Although central banks would normally be involved in discussions about rescue plans for troubled banks, ultimately the buck stops with the government of the country or countries the institution is based in, and its taxpayers. "If it concerns solvency, you need someone to write a cheque," Morgan Stanley economist Elga Bartsch said.
"That in Europe is somewhat more cumbersome, but the fact that we have different banking systems working as a patchwork means that some of them may prove to be better run from others. We will learn in this crisis what works well and what does not."
Liquidity support can come via the ECB's regular open market operations, which it has beefed up over the last 14 months in a bid to kick-start paralysed money markets.
Banks can also access an overnight loan facility which charges a premium of one percentage point over the ECB's benchmark rate, currently 4.25 per cent.
In addition, euro zone central banks act as lenders of last resort in that they can provide emergency lending to solvent institutions if these are faced with a loss of confidence, or a bank run.
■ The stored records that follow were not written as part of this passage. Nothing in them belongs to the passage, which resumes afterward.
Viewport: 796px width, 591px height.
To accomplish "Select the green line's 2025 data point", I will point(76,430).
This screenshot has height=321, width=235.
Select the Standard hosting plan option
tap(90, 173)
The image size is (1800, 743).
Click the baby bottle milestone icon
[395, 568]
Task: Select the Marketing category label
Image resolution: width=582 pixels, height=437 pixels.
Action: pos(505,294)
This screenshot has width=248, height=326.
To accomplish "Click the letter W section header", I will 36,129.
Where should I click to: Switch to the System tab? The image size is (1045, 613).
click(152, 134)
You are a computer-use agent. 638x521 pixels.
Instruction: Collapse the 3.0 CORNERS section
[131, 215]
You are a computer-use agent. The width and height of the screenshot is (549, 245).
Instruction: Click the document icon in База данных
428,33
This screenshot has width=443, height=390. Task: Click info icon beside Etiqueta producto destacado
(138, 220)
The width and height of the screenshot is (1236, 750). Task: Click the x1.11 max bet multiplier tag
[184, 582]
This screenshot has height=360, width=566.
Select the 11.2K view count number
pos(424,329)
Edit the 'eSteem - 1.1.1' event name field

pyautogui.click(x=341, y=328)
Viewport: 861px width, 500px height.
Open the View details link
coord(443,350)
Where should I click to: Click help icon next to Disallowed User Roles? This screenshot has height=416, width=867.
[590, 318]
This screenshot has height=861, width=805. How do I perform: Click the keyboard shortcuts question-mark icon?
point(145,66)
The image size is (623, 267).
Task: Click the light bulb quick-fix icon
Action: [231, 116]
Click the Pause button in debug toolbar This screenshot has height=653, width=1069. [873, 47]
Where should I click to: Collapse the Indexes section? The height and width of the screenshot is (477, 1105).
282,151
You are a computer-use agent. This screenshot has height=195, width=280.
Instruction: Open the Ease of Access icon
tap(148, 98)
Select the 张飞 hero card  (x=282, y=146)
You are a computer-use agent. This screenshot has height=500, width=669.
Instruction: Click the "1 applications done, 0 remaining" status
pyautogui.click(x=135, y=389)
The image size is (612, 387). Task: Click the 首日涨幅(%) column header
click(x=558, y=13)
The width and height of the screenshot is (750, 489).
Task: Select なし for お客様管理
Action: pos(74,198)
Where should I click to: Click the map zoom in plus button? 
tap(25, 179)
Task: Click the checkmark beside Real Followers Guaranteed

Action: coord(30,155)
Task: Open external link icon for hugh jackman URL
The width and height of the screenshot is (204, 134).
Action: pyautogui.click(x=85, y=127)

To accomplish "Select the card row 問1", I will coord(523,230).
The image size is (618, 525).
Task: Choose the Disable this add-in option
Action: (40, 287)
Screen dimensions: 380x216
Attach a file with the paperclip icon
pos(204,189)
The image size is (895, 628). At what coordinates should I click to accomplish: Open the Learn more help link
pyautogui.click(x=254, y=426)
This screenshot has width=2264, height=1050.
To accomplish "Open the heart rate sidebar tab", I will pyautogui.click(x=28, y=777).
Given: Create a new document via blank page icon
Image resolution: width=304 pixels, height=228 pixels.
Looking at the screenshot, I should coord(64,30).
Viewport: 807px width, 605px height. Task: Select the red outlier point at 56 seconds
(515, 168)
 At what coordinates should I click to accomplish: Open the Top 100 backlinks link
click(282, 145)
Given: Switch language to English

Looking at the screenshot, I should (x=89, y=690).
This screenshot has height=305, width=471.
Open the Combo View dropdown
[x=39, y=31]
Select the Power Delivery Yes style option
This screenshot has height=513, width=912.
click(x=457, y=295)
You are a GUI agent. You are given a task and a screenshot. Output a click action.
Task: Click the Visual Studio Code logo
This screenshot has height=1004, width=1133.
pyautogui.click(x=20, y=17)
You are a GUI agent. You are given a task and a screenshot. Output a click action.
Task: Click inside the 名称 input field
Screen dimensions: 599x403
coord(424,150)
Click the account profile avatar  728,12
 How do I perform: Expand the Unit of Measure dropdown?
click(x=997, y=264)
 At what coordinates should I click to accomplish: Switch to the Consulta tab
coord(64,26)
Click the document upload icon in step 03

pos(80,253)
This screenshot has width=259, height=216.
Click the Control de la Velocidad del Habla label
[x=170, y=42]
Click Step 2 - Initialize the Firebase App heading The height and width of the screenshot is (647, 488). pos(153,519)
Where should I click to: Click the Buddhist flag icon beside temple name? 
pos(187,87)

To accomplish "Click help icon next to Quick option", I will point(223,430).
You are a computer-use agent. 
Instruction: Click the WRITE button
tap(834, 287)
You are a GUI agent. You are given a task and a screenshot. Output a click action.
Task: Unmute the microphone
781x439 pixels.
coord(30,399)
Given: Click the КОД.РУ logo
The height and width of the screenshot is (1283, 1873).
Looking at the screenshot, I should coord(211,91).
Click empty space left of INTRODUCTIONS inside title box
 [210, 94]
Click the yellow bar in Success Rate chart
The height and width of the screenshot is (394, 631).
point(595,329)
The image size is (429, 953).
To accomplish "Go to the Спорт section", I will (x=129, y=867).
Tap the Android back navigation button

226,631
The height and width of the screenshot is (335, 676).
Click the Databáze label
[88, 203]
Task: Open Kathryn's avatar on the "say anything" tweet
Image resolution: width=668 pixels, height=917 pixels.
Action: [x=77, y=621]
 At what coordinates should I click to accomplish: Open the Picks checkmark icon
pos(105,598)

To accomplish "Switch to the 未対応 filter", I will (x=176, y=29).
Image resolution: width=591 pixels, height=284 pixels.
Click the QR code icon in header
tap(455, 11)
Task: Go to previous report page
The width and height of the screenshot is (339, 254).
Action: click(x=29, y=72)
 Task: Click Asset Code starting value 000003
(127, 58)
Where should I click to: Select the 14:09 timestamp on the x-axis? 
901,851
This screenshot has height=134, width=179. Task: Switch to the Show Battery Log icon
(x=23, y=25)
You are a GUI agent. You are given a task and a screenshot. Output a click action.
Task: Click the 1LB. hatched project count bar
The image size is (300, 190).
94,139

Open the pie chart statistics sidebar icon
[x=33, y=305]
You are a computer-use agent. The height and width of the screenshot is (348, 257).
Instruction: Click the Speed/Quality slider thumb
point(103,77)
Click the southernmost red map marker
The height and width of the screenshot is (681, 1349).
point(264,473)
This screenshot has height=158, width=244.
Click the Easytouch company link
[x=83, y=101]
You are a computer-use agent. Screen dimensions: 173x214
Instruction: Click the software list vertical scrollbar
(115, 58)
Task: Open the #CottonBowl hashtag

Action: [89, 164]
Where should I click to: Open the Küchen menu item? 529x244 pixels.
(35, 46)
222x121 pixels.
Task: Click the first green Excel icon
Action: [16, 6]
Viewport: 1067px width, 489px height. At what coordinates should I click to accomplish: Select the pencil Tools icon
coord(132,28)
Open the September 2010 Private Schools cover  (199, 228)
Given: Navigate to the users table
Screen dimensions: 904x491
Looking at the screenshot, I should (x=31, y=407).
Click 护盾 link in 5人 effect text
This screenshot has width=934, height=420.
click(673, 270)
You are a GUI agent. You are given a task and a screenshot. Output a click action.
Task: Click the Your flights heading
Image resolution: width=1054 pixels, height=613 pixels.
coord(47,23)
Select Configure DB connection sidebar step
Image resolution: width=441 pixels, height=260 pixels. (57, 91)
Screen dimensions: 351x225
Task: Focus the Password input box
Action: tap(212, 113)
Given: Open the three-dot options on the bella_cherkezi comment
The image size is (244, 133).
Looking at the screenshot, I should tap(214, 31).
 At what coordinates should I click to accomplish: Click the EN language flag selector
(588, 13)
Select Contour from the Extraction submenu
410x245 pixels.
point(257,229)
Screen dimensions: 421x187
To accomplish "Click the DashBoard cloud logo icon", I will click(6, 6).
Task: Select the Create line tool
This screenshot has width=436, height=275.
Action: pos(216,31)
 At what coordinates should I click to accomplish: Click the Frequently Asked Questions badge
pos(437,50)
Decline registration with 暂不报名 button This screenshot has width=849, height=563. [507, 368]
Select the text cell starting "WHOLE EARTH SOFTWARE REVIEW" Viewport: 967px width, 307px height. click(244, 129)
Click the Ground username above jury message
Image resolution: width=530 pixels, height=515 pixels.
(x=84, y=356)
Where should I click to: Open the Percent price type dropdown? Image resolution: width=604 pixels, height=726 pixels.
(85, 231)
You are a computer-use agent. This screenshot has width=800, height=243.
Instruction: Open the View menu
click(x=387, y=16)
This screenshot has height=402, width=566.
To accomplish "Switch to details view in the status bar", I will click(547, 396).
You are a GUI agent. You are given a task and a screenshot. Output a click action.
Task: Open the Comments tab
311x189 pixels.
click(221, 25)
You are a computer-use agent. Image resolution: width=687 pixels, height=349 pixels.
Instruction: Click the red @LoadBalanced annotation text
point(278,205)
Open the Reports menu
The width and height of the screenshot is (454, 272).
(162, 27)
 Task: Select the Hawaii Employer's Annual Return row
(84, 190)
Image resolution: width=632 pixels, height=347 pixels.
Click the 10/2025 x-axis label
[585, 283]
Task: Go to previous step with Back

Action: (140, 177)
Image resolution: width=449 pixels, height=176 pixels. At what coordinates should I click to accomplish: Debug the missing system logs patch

Under an emergency liquidity scheme, the national central bank or banks can provide special funding to a troubled bank, against collateral, on a case-by-case basis, as part of their mandate to help ensure financial stability.
Economists said that the swift agreement on Fortis was a hopeful sign for dealing with any future crises at cross-border banks, which remain a grey area under European Union law, and should shore up investor sentiment.
Mistrust
"There's a lot of mistrust in the market which I do understand but this is being resolved, it's being resolved by the governments and the supervisors," said Sylvester Eijffinger, professor at the Netherlands' Tilburg University. "I would say it's the beginning of the end [of the problems]."
Still, the deal did not prevent Fortis shares dropping almost 24 per cent on Monday amid a wider fall in banking stocks and econ-omists said the only permanent solution was an overhaul of patchwork fin-ancial regulation arrangements and more clarity on the division of labour between financial, monetary and political authorities.
At the moment, for example, some euro zone central banks have responsibility for bank regulation and supervision, some do not, and some share the mandate with an independent regulator.
The ECB has long called for a better flow of information between regulators and central banks, and has made it clear it would not be opposed to taking a more active supervisory role itself, without going as far as fixing solvency crises.
"The ECB should deal only with liquidity problems but sometimes it's quite difficult to untangle the two," said Paul De Grauwe, a professor at the Catholic University of Leuven in Belgium.
Still, now was not the time for an overhaul of regulatory arrangements, he said. "While you are extinguishing the fire you don't want to be dealing with the building code."